DATA RECORDS
***
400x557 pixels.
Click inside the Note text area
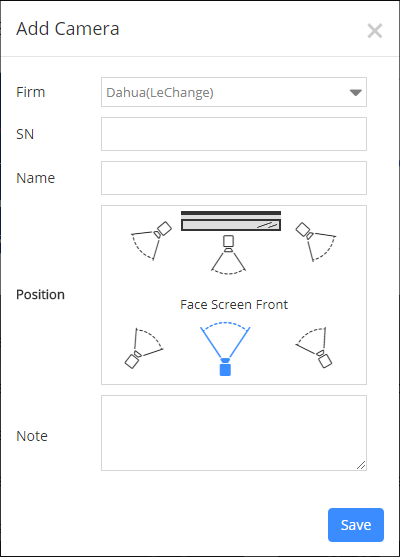[x=234, y=433]
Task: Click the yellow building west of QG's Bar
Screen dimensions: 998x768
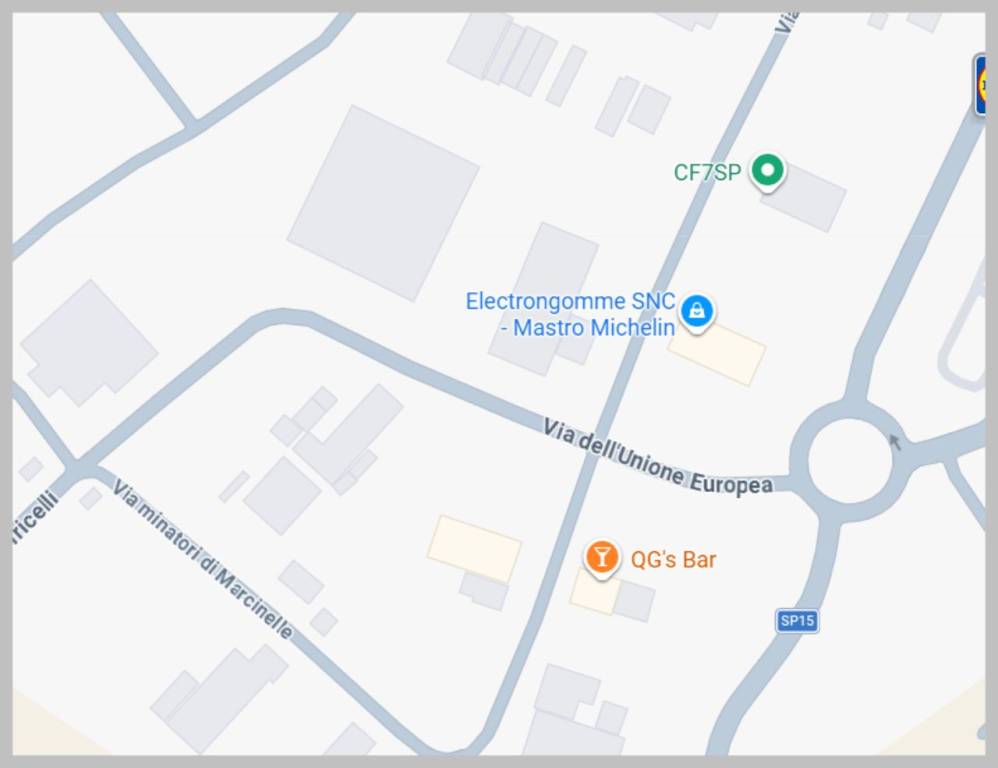Action: [x=474, y=548]
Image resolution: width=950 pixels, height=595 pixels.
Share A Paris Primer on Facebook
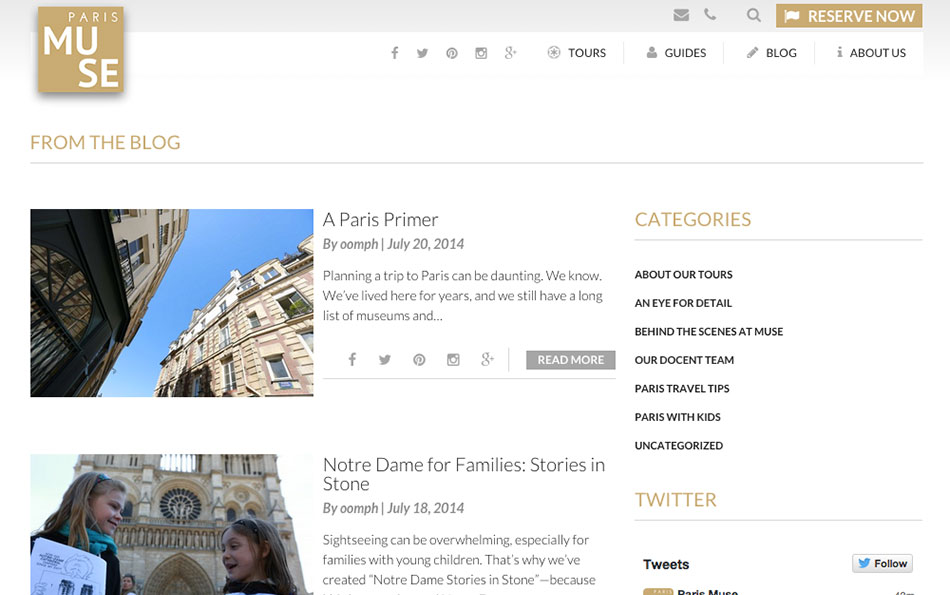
***
ASSIGNED TASK
All lines holding the word "pixels" must be copied from the data.

RESPONSE AREA
400x557 pixels.
Image resolution: width=950 pixels, height=595 pixels.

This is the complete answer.